--- start MATERIAL FOR THIS TASK ---
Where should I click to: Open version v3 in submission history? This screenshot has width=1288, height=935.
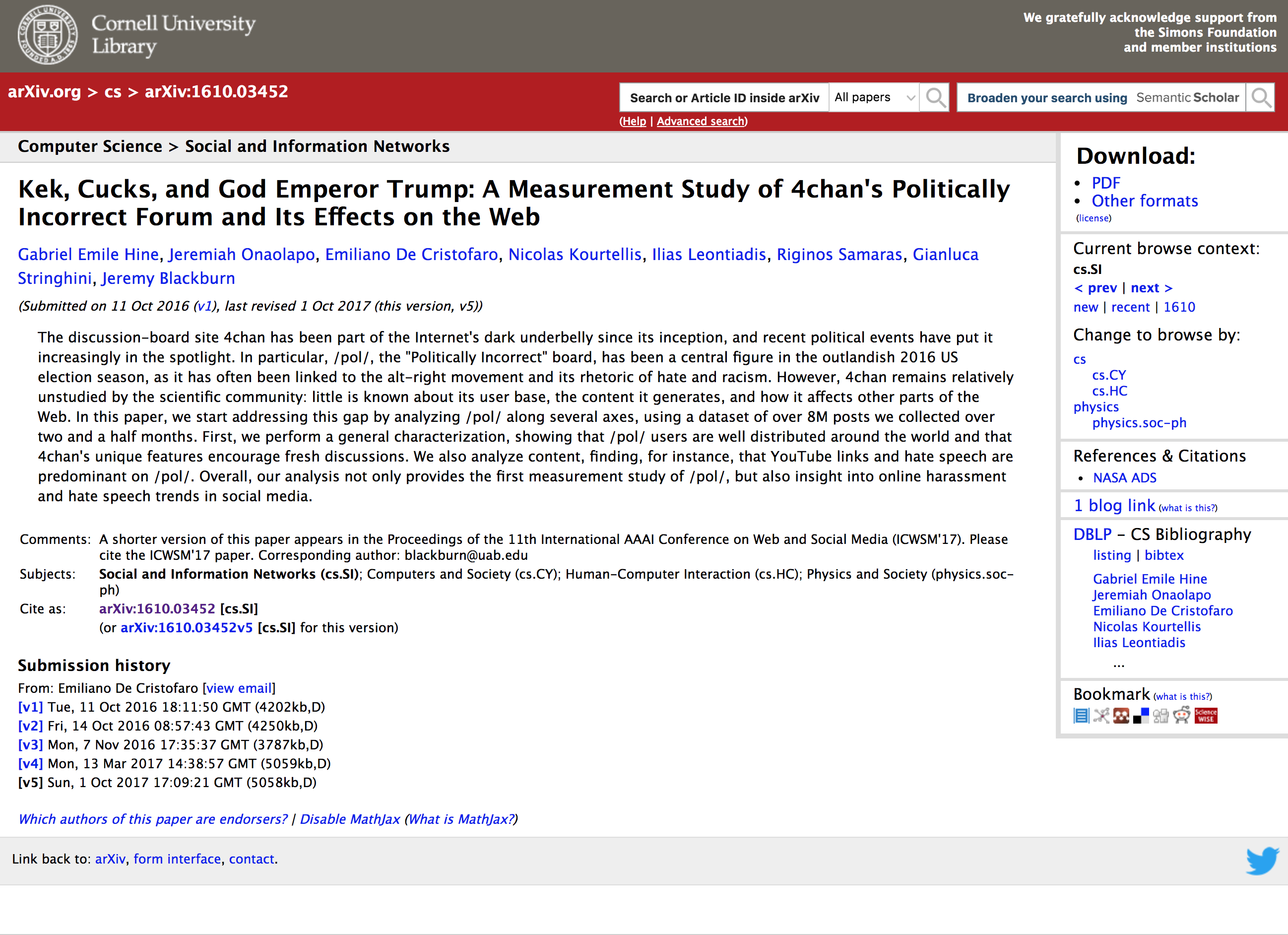(x=30, y=745)
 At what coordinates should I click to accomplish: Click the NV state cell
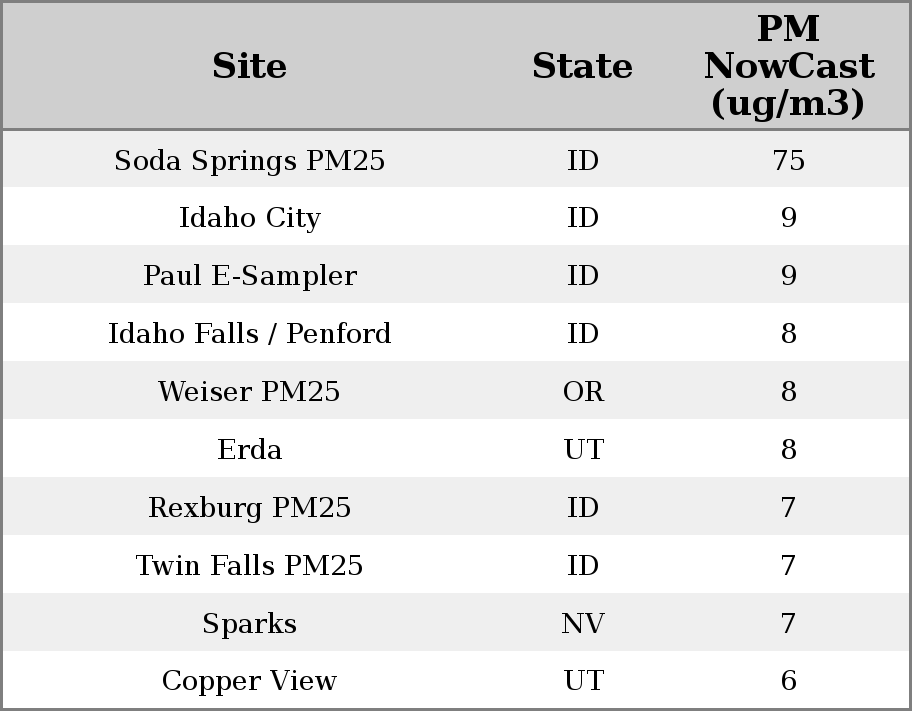tap(583, 624)
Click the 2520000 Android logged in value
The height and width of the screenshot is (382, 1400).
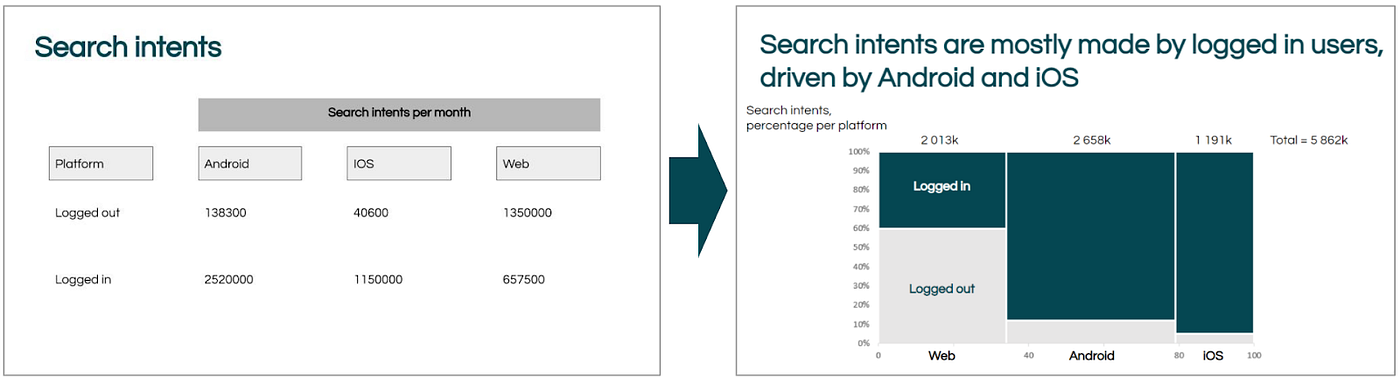(x=229, y=280)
--- end MATERIAL FOR THIS TASK ---
▸ **EXERCISE DESCRIPTION**: Rewrite these lines with "screenshot" changed to "image" wherever it occurs and everything else left as it stands. Leave the pictures out of your answer.

▸ **TASK RESPONSE**:
Where should I click to: Open version v3 in submission history? This image has width=1288, height=935.
(x=30, y=745)
 At what coordinates should I click to accomplish: Click the NV state cell
tap(583, 624)
Click the 2520000 Android logged in value
The height and width of the image is (382, 1400).
(x=229, y=280)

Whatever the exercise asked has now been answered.